For all n, if 20 ≤ n then there are more than $\dfrac{5\hspace{-0.05 in}\cdot \hspace{-0.05 in}\left(2^{\hspace{.02 in}n-2}\hspace{-0.05 in}\right)}n$ primes less than $2^{\hspace{.02 in}n}$.
For each such n, one can choose n disjoint sets of at least $\left\lfloor \hspace{-0.05 in} \dfrac{5\hspace{-0.05 in}\cdot \hspace{-0.05 in}\left(2^{\hspace{.02 in}n-2}\hspace{-0.05 in}\right)}{n^{\hspace{.02 in}2}}\hspace{-0.04 in} \right\rfloor$ of those primes.
For all n, if 20 ≤ n then $\;\;\; \dfrac{2^{\hspace{.02 in}n}}{n^{\hspace{.02 in}2}} \: = \: \dfrac{4\hspace{-0.05 in}\cdot \hspace{-0.05 in}\left(2^{\hspace{.02 in}n-2}\hspace{-0.05 in}\right)}{n^{\hspace{.02 in}2}} \: < \: \dfrac{\left(4\hspace{-0.05 in}\cdot \hspace{-0.05 in}\left(2^{\hspace{.02 in}n-2}\hspace{-0.05 in}\right)\right)+2^{\hspace{.02 in}n-2}\hspace{-0.04 in}-n^2}{n^{\hspace{.02 in}2}}$
$= \: \dfrac{4\hspace{-0.05 in}\cdot \hspace{-0.05 in}\left(2^{\hspace{.02 in}n-2}\hspace{-0.05 in}\right)}{n^{\hspace{.02 in}2}} \: < \: \dfrac{\left(5\hspace{-0.05 in}\cdot \hspace{-0.05 in}\left(2^{\hspace{.02 in}n-2}\hspace{-0.05 in}\right)\right)\hspace{-0.02 in}-n^2}{n^{\hspace{.02 in}2}} \: = \: \dfrac{5\hspace{-0.05 in}\cdot \hspace{-0.05 in}\left(2^{\hspace{.02 in}n-2}\hspace{-0.05 in}\right)}{n^{\hspace{.02 in}2}}-1 \: < \: \left\lfloor \hspace{-0.05 in} \dfrac{5\hspace{-0.05 in}\cdot \hspace{-0.05 in}\left(2^{\hspace{.02 in}n-2}\hspace{-0.05 in}\right)}{n^{\hspace{.02 in}2}}\hspace{-0.04 in} \right\rfloor \;\;\;$.
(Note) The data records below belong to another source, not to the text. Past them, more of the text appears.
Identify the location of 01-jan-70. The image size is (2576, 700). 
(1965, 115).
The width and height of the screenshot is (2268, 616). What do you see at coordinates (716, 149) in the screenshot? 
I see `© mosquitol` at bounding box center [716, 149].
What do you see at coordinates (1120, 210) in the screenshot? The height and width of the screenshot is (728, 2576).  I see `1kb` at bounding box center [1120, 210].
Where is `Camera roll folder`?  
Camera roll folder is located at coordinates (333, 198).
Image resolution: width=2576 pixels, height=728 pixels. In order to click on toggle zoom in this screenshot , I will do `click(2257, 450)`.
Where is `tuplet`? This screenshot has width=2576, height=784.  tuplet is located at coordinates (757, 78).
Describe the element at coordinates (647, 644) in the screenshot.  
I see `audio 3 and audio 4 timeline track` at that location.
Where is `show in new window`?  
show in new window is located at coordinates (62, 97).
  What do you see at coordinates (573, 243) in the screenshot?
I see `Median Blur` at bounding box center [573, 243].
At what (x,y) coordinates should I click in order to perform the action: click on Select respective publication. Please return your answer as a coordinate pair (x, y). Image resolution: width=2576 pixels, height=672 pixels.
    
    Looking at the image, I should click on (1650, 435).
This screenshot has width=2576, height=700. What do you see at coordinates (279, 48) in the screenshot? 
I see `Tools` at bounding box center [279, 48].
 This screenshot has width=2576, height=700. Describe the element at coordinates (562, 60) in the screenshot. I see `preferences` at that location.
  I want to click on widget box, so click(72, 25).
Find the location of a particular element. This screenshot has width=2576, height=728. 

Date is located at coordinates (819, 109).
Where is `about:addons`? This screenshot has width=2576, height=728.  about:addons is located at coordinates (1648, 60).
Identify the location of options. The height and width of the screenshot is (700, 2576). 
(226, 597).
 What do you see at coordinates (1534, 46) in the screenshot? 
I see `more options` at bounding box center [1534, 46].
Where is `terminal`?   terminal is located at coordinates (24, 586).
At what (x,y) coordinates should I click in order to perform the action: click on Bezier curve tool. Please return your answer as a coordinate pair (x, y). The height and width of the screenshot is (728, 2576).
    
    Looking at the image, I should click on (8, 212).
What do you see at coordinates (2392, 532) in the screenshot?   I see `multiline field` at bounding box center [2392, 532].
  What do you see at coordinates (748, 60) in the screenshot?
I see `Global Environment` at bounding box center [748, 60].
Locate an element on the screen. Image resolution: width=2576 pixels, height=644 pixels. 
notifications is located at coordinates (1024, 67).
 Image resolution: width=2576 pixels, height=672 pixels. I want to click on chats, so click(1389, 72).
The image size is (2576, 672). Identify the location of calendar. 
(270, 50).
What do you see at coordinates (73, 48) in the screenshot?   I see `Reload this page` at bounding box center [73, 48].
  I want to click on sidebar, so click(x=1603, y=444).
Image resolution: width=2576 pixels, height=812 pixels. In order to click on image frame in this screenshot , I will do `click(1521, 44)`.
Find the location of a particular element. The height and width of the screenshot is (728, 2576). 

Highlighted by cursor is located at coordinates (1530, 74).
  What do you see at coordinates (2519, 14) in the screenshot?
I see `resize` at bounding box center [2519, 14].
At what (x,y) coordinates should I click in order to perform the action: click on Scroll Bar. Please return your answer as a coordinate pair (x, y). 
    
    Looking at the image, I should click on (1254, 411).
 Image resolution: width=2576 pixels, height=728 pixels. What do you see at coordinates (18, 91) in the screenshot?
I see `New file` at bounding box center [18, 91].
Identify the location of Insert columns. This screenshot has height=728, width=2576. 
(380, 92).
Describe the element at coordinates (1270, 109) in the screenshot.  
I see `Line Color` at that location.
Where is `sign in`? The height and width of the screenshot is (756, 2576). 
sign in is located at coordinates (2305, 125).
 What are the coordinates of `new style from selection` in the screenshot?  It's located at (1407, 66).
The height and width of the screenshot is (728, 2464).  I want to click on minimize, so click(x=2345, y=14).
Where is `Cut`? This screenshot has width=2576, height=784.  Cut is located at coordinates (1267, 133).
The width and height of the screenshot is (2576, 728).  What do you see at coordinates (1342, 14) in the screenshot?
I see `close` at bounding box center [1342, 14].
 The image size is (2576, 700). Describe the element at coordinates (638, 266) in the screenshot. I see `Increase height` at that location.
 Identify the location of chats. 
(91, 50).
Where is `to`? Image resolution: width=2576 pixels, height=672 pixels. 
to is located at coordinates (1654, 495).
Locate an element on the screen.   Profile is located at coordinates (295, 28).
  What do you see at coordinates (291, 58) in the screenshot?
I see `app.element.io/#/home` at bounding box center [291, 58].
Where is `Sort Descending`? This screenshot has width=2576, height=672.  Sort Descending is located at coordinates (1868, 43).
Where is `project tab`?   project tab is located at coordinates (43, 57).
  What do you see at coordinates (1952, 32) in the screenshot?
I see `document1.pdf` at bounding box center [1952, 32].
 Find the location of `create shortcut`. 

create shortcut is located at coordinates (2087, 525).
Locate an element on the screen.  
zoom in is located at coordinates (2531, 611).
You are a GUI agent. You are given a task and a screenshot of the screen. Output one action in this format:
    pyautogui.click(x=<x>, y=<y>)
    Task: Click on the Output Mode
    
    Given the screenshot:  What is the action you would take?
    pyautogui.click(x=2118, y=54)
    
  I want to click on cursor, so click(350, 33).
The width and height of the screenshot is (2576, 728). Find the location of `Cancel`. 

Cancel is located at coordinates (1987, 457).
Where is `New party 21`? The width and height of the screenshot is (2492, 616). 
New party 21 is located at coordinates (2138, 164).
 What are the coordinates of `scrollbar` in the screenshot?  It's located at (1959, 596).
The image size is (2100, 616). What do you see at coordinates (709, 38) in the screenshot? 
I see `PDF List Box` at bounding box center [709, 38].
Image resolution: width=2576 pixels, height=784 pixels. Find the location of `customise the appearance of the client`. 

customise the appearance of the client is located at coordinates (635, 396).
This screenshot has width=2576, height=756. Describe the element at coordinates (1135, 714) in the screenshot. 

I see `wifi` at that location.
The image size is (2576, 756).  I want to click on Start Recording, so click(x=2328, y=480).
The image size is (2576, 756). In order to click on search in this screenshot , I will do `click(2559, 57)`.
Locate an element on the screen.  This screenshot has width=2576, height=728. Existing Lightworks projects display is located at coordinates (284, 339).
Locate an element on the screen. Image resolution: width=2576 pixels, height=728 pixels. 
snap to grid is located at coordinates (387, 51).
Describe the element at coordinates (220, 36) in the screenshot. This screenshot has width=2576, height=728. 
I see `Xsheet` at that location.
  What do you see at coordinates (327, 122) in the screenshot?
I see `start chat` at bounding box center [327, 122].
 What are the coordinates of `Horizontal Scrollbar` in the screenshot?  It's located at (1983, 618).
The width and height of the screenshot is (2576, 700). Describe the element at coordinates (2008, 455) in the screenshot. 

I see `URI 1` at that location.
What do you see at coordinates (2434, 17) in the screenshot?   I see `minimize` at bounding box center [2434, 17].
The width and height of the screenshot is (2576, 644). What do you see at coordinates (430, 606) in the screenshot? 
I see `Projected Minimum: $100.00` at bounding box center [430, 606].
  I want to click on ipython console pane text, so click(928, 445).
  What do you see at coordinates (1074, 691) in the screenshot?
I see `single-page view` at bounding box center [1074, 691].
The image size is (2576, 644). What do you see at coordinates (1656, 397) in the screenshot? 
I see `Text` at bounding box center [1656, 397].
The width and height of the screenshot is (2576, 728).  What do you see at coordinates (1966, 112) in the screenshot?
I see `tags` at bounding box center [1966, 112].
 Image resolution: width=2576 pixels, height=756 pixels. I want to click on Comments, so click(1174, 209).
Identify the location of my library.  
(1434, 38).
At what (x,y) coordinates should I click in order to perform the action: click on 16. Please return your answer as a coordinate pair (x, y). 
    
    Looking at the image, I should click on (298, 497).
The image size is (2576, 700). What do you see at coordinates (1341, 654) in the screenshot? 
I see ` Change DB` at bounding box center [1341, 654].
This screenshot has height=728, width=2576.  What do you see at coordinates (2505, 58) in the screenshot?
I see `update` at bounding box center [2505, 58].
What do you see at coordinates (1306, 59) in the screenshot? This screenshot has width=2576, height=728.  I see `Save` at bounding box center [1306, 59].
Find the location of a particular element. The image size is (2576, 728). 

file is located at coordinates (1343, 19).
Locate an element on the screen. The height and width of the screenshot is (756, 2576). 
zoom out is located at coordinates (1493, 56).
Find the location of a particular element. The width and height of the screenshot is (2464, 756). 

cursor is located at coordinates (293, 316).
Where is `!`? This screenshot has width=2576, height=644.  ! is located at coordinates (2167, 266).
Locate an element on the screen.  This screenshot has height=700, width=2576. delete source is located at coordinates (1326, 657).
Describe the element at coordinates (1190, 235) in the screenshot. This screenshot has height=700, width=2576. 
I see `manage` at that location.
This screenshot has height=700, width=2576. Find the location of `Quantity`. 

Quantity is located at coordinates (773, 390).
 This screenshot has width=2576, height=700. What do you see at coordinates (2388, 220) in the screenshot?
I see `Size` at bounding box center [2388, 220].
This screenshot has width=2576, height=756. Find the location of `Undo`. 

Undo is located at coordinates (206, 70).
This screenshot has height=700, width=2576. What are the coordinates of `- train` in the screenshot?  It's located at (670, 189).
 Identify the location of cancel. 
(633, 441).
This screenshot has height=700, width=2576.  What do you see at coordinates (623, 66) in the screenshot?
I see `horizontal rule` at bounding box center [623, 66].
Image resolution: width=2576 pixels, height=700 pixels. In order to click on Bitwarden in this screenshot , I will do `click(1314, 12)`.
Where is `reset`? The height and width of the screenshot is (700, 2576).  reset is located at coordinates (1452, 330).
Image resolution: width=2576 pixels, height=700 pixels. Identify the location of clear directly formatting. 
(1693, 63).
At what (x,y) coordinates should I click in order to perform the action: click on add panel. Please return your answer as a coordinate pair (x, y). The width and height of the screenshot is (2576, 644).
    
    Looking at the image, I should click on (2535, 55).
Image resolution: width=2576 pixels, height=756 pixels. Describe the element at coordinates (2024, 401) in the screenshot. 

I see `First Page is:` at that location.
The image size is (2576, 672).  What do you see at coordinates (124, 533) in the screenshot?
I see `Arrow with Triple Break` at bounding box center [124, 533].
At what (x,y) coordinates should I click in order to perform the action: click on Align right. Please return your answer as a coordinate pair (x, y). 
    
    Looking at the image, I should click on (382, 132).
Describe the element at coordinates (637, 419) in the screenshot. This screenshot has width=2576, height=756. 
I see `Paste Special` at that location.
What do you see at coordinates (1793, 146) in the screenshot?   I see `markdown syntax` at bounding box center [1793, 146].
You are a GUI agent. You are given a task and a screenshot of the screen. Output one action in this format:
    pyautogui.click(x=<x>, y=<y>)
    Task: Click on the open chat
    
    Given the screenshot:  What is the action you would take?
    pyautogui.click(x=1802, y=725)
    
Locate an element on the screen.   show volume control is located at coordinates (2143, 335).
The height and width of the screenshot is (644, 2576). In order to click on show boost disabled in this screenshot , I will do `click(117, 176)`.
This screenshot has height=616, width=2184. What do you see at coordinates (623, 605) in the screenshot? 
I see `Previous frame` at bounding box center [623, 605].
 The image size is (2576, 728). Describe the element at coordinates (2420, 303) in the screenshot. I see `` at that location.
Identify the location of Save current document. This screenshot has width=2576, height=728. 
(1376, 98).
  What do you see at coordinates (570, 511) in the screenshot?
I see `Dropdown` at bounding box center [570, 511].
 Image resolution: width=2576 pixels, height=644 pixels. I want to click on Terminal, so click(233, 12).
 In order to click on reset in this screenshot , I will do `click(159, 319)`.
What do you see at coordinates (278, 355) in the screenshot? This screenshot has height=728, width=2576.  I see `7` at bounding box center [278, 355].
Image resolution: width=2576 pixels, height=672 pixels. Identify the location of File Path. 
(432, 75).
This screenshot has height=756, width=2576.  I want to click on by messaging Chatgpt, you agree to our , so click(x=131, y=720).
For all n, if 20 ≤ n then one can choose n disjoint sets of at least $\dfrac{2^{\hspace{.02 in}n}}{n^{\hspace{.02 in}2}}$ primes less than $2^{\hspace{.02 in}n}$.
For all n, if 20 ≤ n then at least $\bigg(\hspace{-0.04 in}\dfrac{2^{\hspace{.02 in}n}}{n^{\hspace{.02 in}2}}\hspace{-0.06 in}\bigg)^{\hspace{-0.04 in}n}$ number less than $2^{\hspace{.02 in}n^2}$ have n distinct prime factors.
For all n, $\; \bigg(\hspace{-0.04 in}\dfrac{2^{\hspace{.02 in}n}}{n^{\hspace{.02 in}2}}\hspace{-0.06 in}\bigg)^{\hspace{-0.04 in}n} = \dfrac{\left(2^{\hspace{.02 in}n}\hspace{-0.02 in}\right)^n}{\left(\hspace{-0.02 in}n^{\hspace{.02 in}2}\hspace{-0.04 in}\right)^{\hspace{-0.02 in}n}} = \dfrac{2^{\hspace{.02 in}n\cdot n}}{n^{\hspace{.02 in}2\cdot n}} = \dfrac{2^{\hspace{.02 in}n^2}}{n^{\hspace{.02 in}2\cdot n}} \:\:$.
Therefore, for all n, if 20 ≤ n then at least $\dfrac{2^{\hspace{.02 in}n^2}}{n^{\hspace{.02 in}2\cdot n}}$ numbers less than $2^{\hspace{.02 in}n^2}$ are
such that their number of distinct prime factors is not less than [their_length]$^{1/2}$.